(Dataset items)
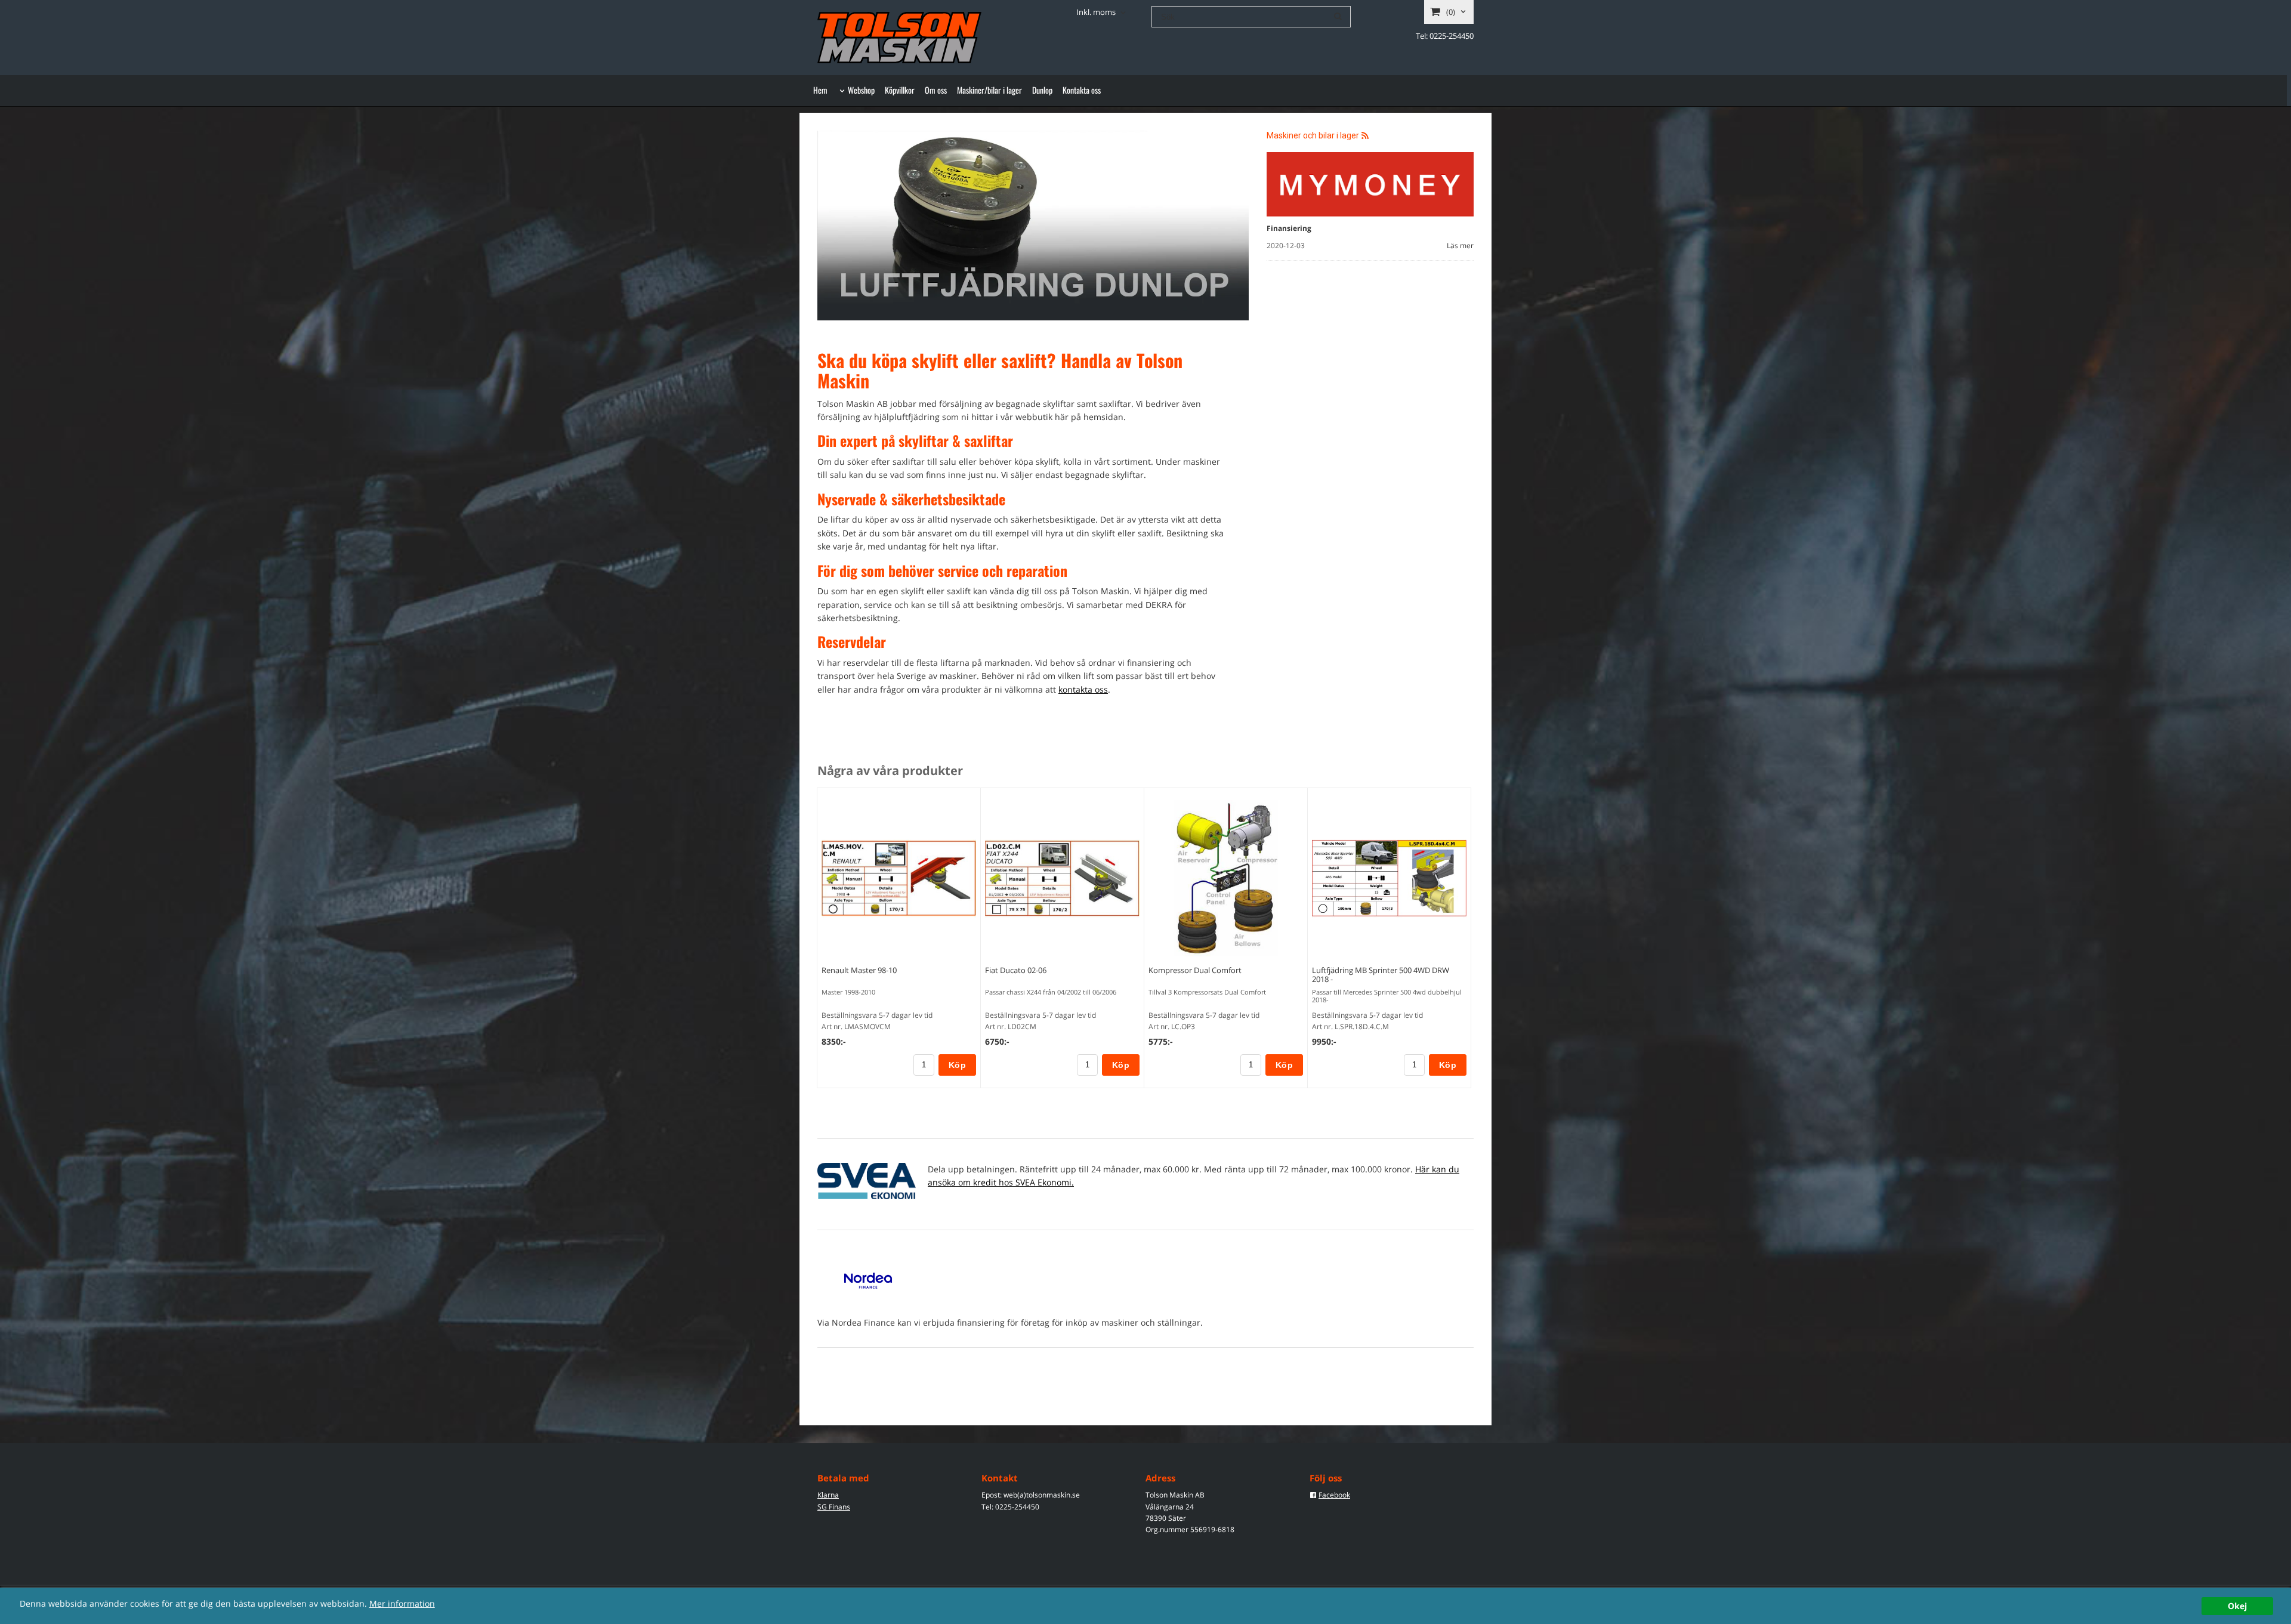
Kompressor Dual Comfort (1195, 970)
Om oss (936, 90)
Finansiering (1289, 228)
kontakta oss (1083, 689)
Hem (820, 90)
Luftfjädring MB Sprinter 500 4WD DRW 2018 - (1380, 974)
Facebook (1334, 1495)
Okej (2237, 1605)
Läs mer (1460, 245)
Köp (957, 1065)
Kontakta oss (1082, 90)
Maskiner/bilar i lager (989, 90)
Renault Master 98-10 (859, 970)
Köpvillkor (900, 90)
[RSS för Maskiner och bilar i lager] (1365, 135)
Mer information (402, 1603)
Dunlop (1042, 90)
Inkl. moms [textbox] (1096, 12)
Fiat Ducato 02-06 (1015, 970)
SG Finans (833, 1507)
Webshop (861, 90)
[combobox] (1102, 12)
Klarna (828, 1495)
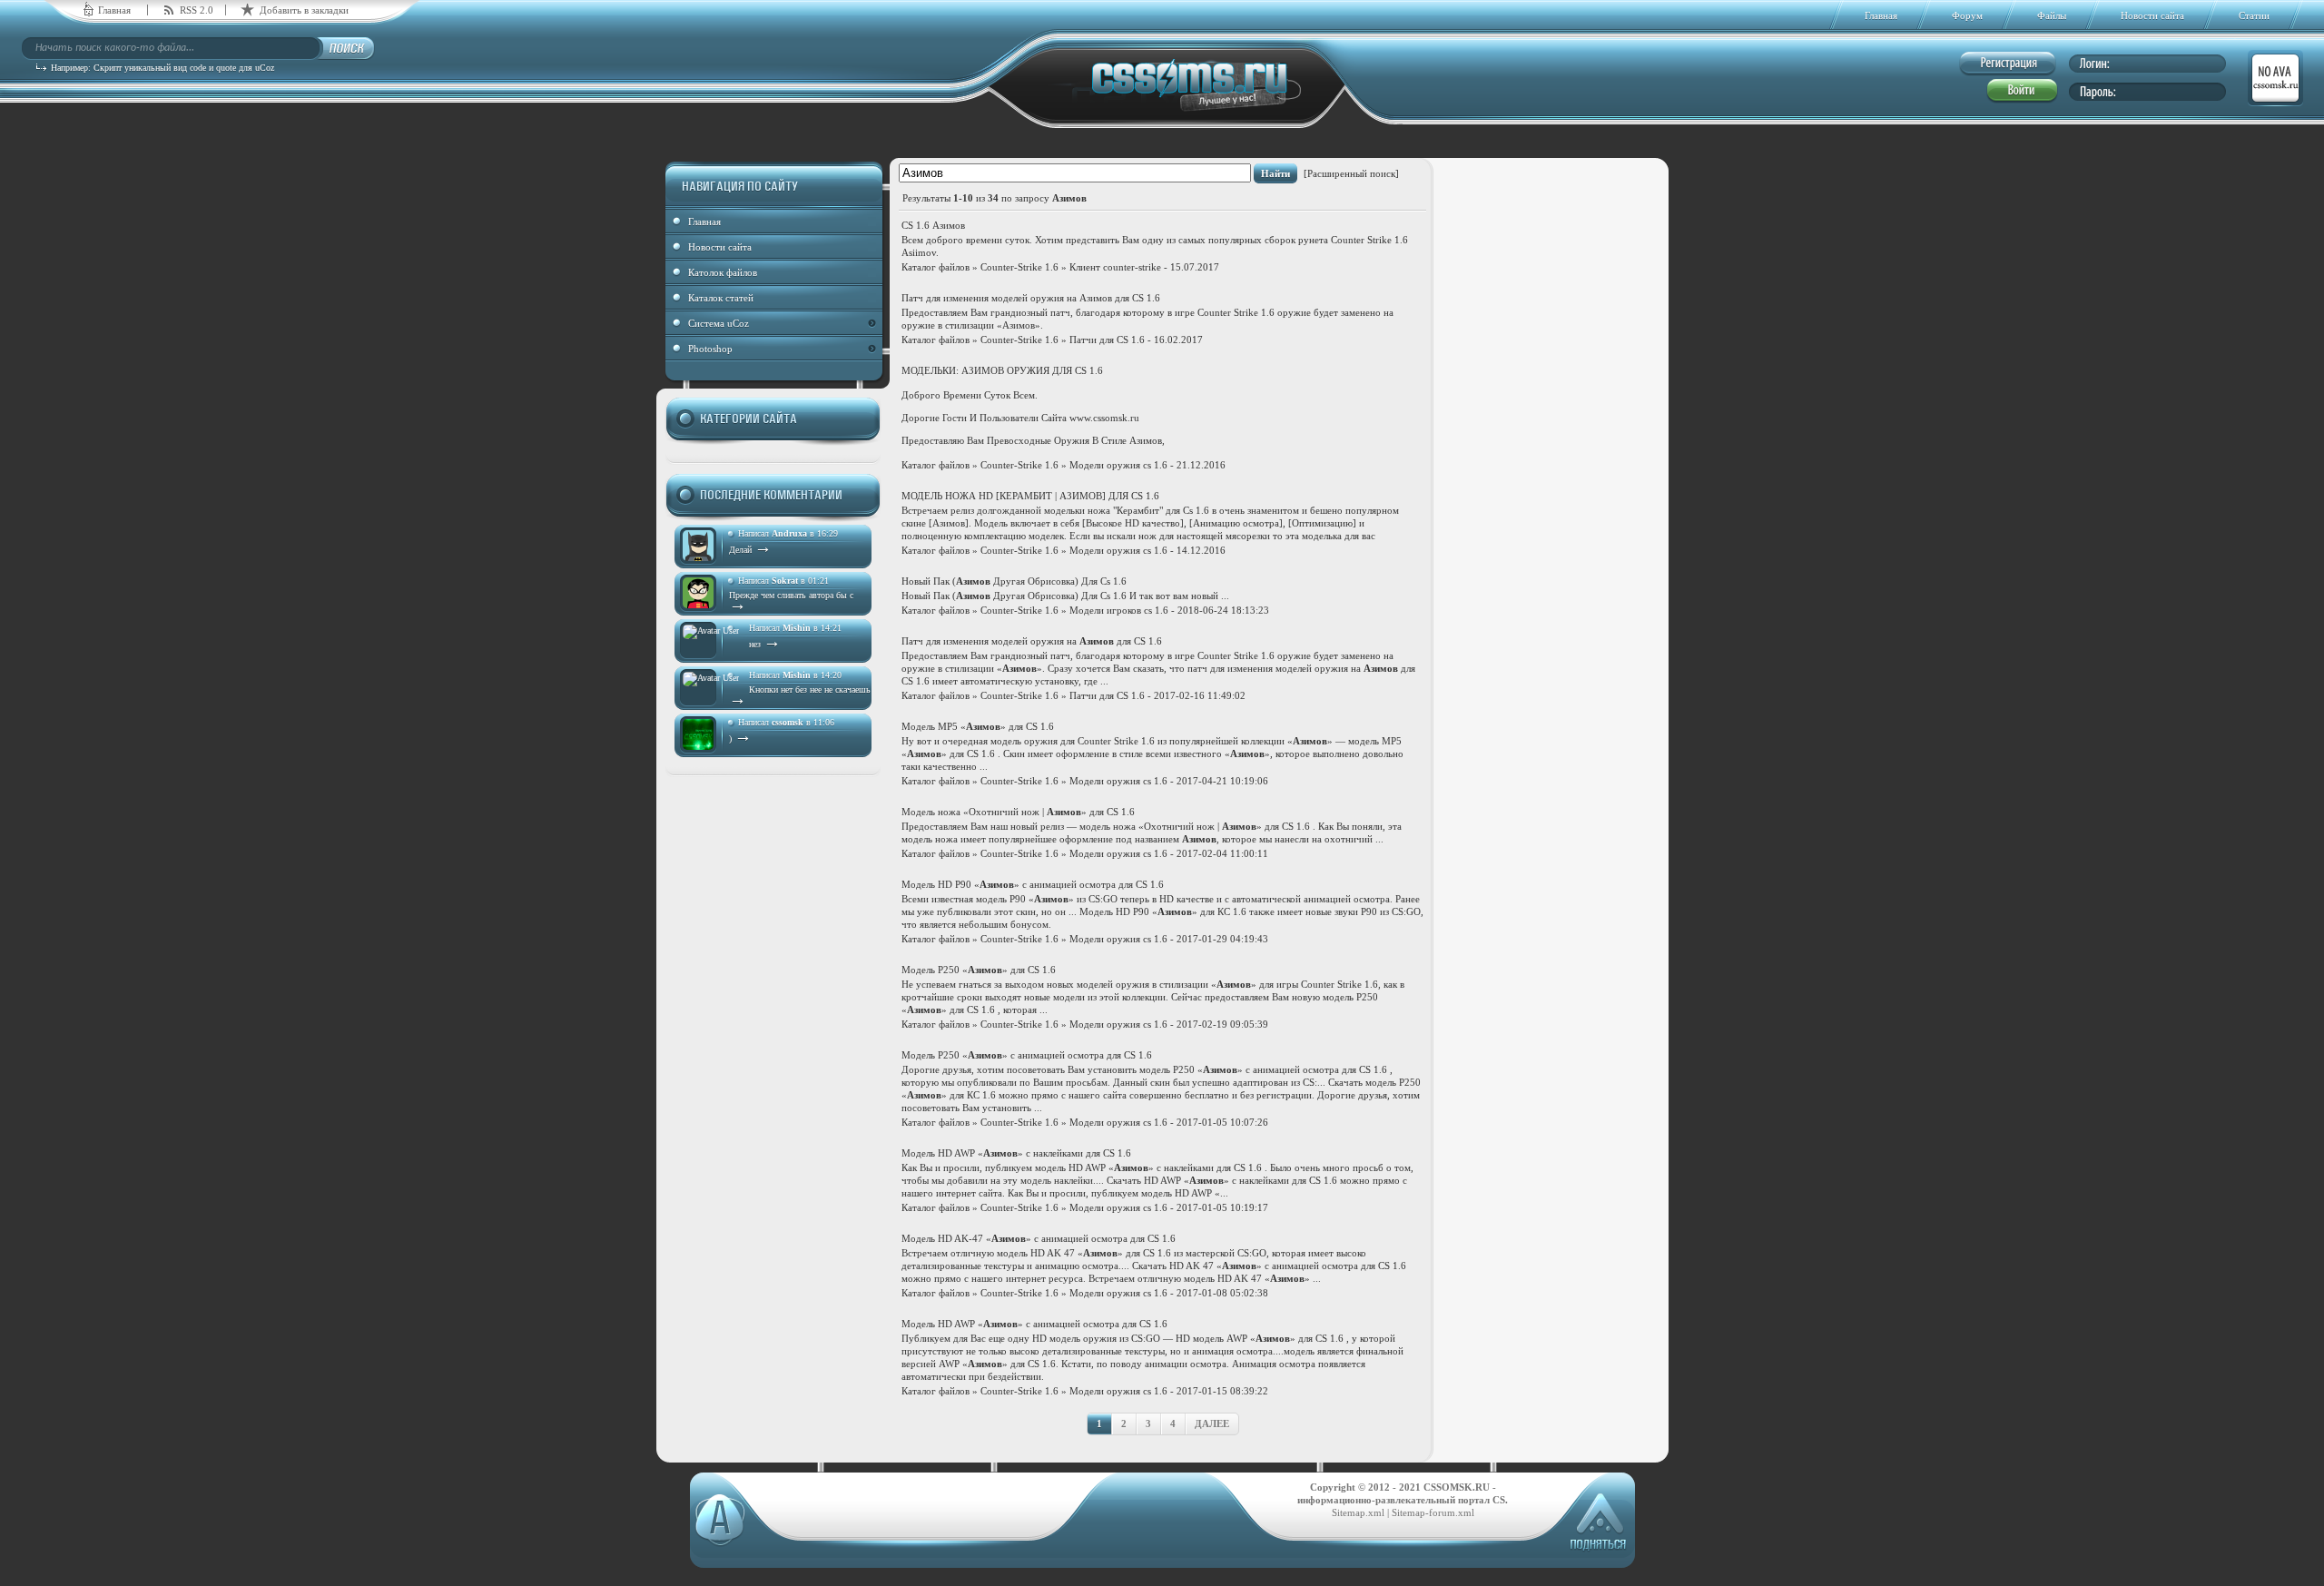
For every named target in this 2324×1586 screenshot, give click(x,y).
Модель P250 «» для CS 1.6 (978, 969)
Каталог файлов (935, 266)
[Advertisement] (1551, 451)
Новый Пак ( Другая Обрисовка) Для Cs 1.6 (1014, 581)
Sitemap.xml (1358, 1512)
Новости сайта (720, 246)
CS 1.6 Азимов (933, 225)
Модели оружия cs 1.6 (1118, 464)
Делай (750, 550)
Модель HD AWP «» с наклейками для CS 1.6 (1016, 1153)
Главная (114, 10)
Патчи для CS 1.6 (1107, 339)
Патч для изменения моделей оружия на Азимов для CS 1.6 (1030, 297)
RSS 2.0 (196, 10)
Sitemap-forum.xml (1433, 1512)
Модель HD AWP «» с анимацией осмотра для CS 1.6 (1034, 1323)
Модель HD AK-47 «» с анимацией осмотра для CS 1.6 (1038, 1238)
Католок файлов (722, 272)
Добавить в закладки (304, 10)
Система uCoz (718, 323)
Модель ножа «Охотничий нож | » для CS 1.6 (1018, 811)
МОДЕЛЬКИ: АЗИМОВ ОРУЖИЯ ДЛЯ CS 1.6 (1002, 370)
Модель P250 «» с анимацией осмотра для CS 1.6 (1026, 1054)
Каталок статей (720, 297)
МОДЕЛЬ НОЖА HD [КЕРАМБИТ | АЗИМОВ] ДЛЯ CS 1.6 (1030, 495)
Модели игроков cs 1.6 (1118, 610)
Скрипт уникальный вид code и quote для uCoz (184, 68)
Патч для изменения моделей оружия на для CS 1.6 (1031, 640)
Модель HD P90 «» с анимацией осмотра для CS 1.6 (1032, 884)
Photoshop (710, 348)
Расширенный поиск (1351, 173)
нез (765, 644)
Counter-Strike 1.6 (1019, 266)
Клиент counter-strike (1115, 266)
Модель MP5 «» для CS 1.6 (977, 726)
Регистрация (2007, 64)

** What is expected **
Going through the records above line by line, tally those with the word "изменения" and answer with the number only.

** Solution to the problem **
2